The CD8+ T cell response to Brucella melitensis during acute vs. chronic infection (40.24)

Abstract In areas of endemic brucellosis, prevention of infection via vaccine would be far more cost-effective than the World Health Organization suggested regimen of antibiotics. As with other intracellular organisms, subunit or killed vaccines present very limited efficacy. The rationale for an improved Brucella melitensis vaccine requires a greater understanding of the host-pathogen relationship. Using bioinformatics coupled with practical experiments in the BALB/c model of brucellosis, we have identified two Brucella epitopes and show their capacity to elicit specific CD8+ T cells that kill effectively in vivo. Additionally, as seen by microarray, gene transcripts that contain these epitopes are significantly and differentially expressed following Brucella infection of macrophages.
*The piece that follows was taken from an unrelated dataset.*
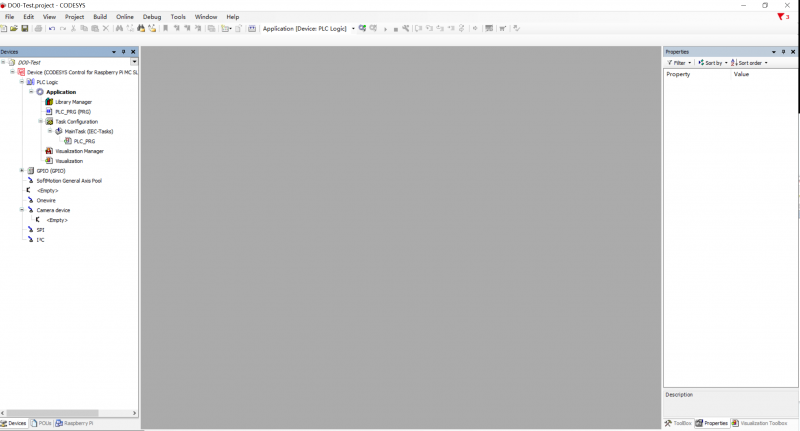
Task: Toggle auto-hide pin on Properties panel
Action: 783,51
Specific CD8+ T cells are present and functional following infection; however, reactivation of disease still occurs in up to 30% of human patients after antibiotic treatment. Our current work using Brucella specific MHC Class I tetramers focuses on the presence and persistence of CD8+ T cell memory during chronic brucellosis. Investigation of the functional potential of this memory fraction of CD8+ T cells will fill a gap in our understanding of the immunological response to this often asymptomatic, persistent infection.